"Nay—I have killed no one," cried the giant, struggling hopelessly and desperately. "Take my bags an you will; I was but bearing them to my master."
"Pretty goods to be carrying, indeed," said a voice, as someone turned one bag upside down. On to the hard wet stones rolled a number of things collected by this industrious outlaw—pockets, daggers, purses, knives, pieces of gold, and pennies of silver, a motley company of valuables.
"They are my master's," panted Little John, furiously. "Let them be."
"See what he hath in the other sack," cried another. "He seemeth to have robbed our butchers also." The sack was opened, and the contents laid bare.
A sudden silence fell upon the crowd, a silence of horror and hate. Then a thousand tongues spoke at once, and Little John, frozen cold with loathing, saw under the flickering lamps a dreadful thing.
Out of the second sack had fallen the limbless trunk of a dead man, cold and appalling even in this uncertain light. A head, severed through the jugular arteries, rolled at his feet, grinning and ghastly.
"'Tis Master Fitzwalter," whispered one, in a lull. "Dead and dishonored——"

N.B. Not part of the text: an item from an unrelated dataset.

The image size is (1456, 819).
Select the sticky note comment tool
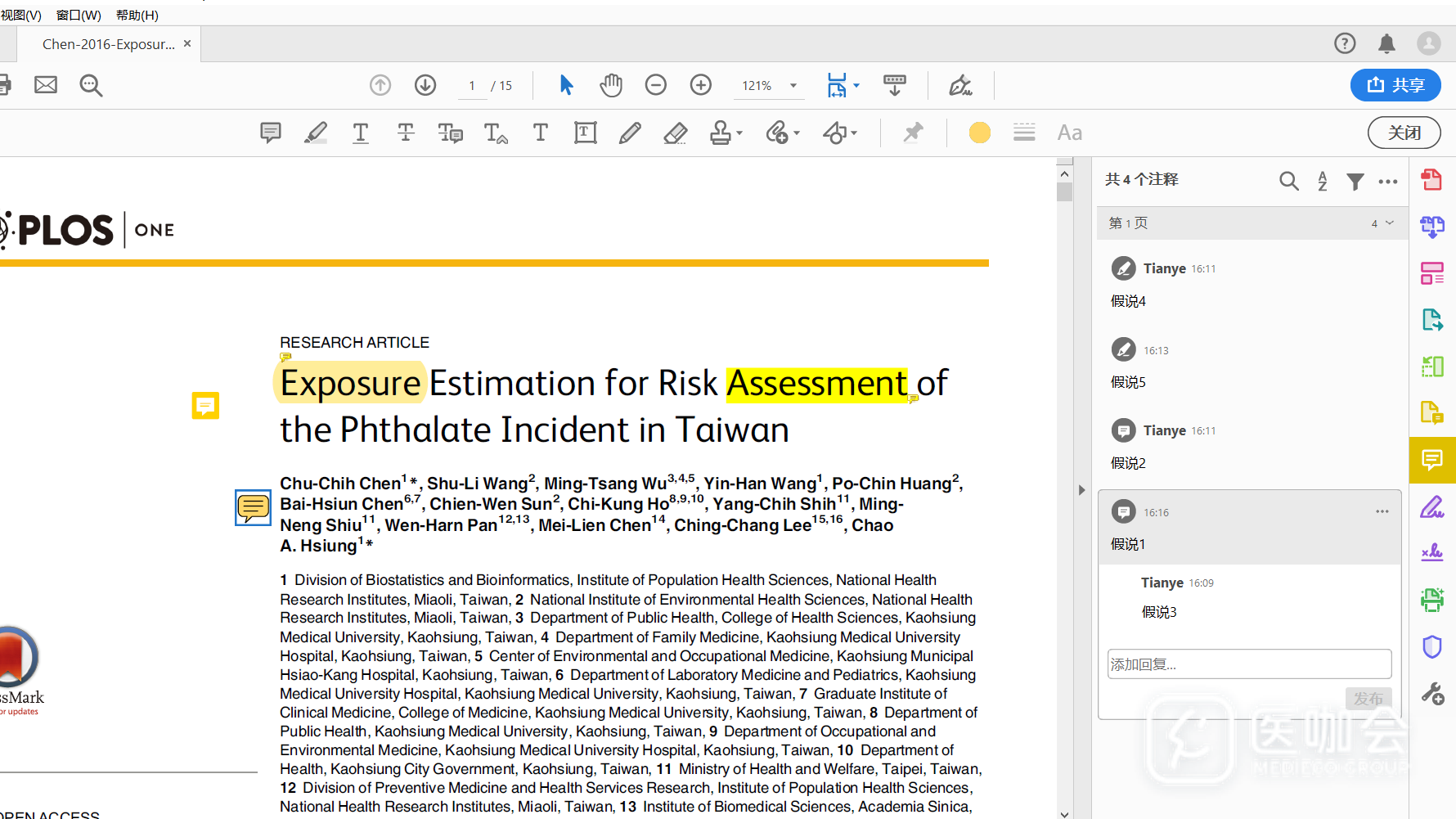tap(270, 133)
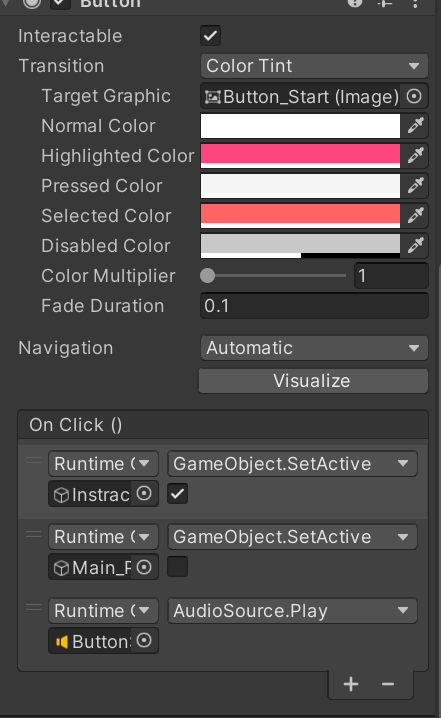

The clamor became deafening, and Little John felt his senses failing fast. He was beaten and struck at by them all; they tore at him, and cursed him.
Their blows and their rage were as nothing beside the thought of that awful thing upon the ground. The crowd and the lamps reeled and swam before the outlaw's eyes and became blurred.
But the grim vision of that dreadful body became plainer and plainer to him. It assumed terrible proportions, shutting out all else.